Given the state of the world today . I just thought I would take this opportunity to wish you and yours a happy and safe weekend .
Whether you support the monarchy or not, seeing The Queen sitting there on her own, due to social distancing, head bowed throughout, is utterly heartbreaking.
Just had the same convo with Mrs No7. I didn’t see the Queen, I just saw a frail old lady that I wanted to hug.
I`ve sussed this Line of Duty business. `H` is actually H from Steps. They are going to mince onto screen in the next episode singing Tragedy - I shot Kate cos I`m in an OCG.... Or maybe not.
If anyone is interested, I'm selling my DeLorean. Really good condition and very low mileage as I only drove it from time to time.
Breaking: Derek Chauvin found guilty of unintentional 2nd degree murder of George Floyd, also of 3rd degree murder and 2nd degree manslaughter.
A linguistics professor was lecturing his class one day. ‘In English', he said, 'A double negative forms a positive. In some languages, though, such as Russian, a double negative is still a negative. However, there is no language wherein a double positive can form a negative.' A loud voice from the back of the room piped up, 'Yeah, right.'
Three men were at the gates of heaven, but there was only room for one person. St Peter asked each of them how they died, and the best story got through. Man 1: I was adamant my wife was cheating. I came up to my apartment on the 24th floor and walked in, only to find my wife by herself. I was pleasantly surprised until I saw a man hanging off the edge of the balcony by just his fingers. I went over to him with a hammer and hit his hands until he let go. He fell in some bushes, and was still alive, so I grabbed my fridge and lifted it over the edge so it would fall on him. And after all that heavy lifting, I died of a heart attack. “Oh that is terrible”, said St Peter as he turned to the next man, “what about you?” Man 2: well I was on my 25th floor balcony doing some yoga and I fell over the edge! I was hanging on by just my fingers when I saw a man coming over, I was so relieved! But then he started hammering my fingers and I fell in a bush. I was alive but very sore. He then threw a fridge over the edge on to me, and here I am” “That is just terrible,” said St Peter. “What about you?” He asked man number 3. Man 3: “Well I was hiding in a fridge”

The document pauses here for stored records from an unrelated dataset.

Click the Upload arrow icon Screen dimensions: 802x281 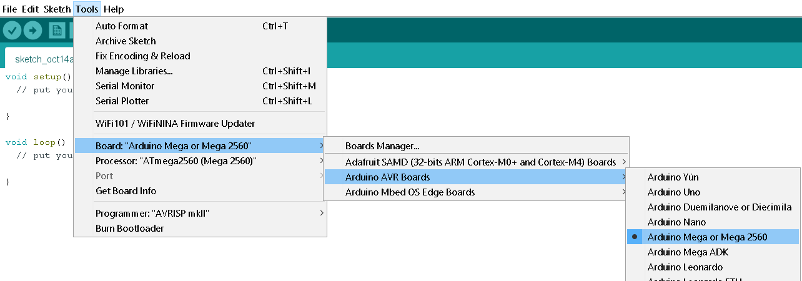[32, 30]
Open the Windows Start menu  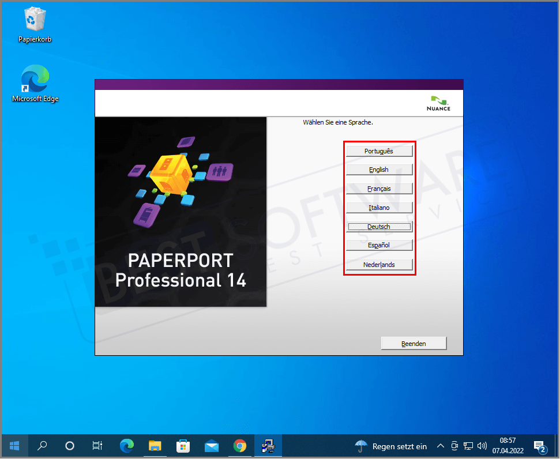(x=14, y=445)
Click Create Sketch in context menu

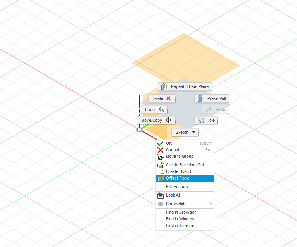click(179, 171)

Two dogs at the vets one says to the other What are you here for? The other dog replied I was out walking in the park with my master when I saw this gorgeous poodle. I couldn't help myself so I gave it one now I'm here to get my nuts chopped off. What about you? Well said the first dog I was walking up the stairs and the bathroom door was open and there was my masters wife bent over drying herself after a shower and I couldn't help myself either so I jumped up and give her one. The other dog says so are you here to get your nuts chopped off too? No he replied I'm here to get my nails clipped.
Girl goes into a hairdressers in Newcastle and says: "Can you give me a perm?" "Okay" says the hairdresser. "I wondad lurnley as a clood..."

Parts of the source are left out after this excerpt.